Come noto, è sugli investimenti – componente della domanda a forte impatto macroeconomico sulla crescita ma soprattutto elemento fondante per la competitività dell’apparato produttivo – e sulla loro ripresa che si gioca gran parte del futuro del sistema umbro e di quello italiano in generale. Con il Piano di ripresa e resilienza nazionale gli investimenti diventano i protagonisti assoluti del prossimo quinquennio, per recuperare un lungo periodo di declino, colmare un gap allargatosi nel corso degli anni e per compiere quel salto di qualità resosi necessario ancor prima che scoppiasse la crisi pandemica. È sempre utile ricordare infatti che l’obiettivo di oggi non è tanto recuperare quanto si è perso nel 2020 in Pil, occupazione, redditi, poiché lo shock da Covid ha trovato un Paese e una regione sofferenti da tempo in quanto malati cronici di decrescita. Nel 2019 il Pil italiano era ancora circa 3,4 punti sotto il livello ante crisi finanziaria, e l’Umbria tre volte tanto. Ecco perché i prossimi anni sono cruciali: il passaggio attraverso nuovi paradigmi economici basati sulle potenzialità delle tecnologie digitali e concepiti nel rispetto della questione ambientale sarà ineludibile ma, certo, non facile. Enorme è l’entità delle risorse stanziate per attivare l’ingente mole di interventi pensati per la ripresa del Paese e l’effetto più immediato, secondo i noti meccanismi keynesiani, non potrà che essere positivo, per una iniziale spinta alla crescita. E, da questo punto di vista, i numeri della performance economica stimati per i prossimi anni potrebbero essere verosimilmente più alti. Altra cosa è invece l’esito finale delle misure scelte, ovvero gli effetti complessivi e duraturi sulla competitività del sistema Paese, che si potranno apprezzare solo a medio-lungo termine.

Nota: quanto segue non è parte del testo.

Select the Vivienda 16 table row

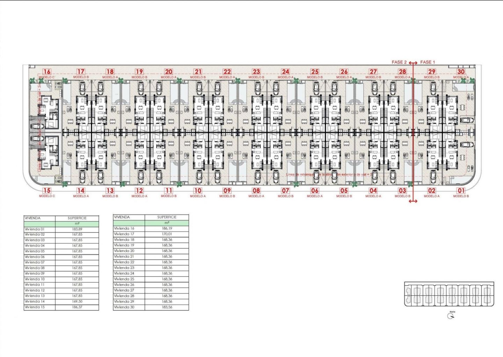151,228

Ora, sopra ogni cosa, incombe la scure dei “tempi” e la preoccupazione prioritaria è riuscire a fare tutto o quanto meno il più possibile entro un quinquennio: la parte preponderante dei fondi previsti dal PNRR è finalizzata alla realizzazione di opere pubbliche, i cui tempi di realizzazione, in Italia e in Umbria, ad oggi sembrerebbero inconciliabili con quelli richiesti in questa fase storica. A questo riguardo l’intervento, su cui si sta lavorando, di un efficace snellimento delle procedure di realizzazione delle opere è evidentemente essenziale e potrebbe anche essere risolutivo per alleggerire l’incognita temporale. Naturalmente, rimane poi quella qualitativa, ovvero le caratteristiche intrinseche degli interventi stessi e della loro realizzazione che in questa occasione, paradossalmente, si pone in secondo piano.

Ragionamenti sulle incognite future, qui appena accennate, che hanno volutamente ignorato il potenziale intervento di una variabile esogena incontrollabile, nella fiducia che gli sforzi che sul fronte sanitario si stanno compiendo da un anno e mezzo a questa parte riescano alla fine a trasformare il Covid-19 e tutte le sue varianti in semplici figuranti che attraversano la scena senza lasciare segno.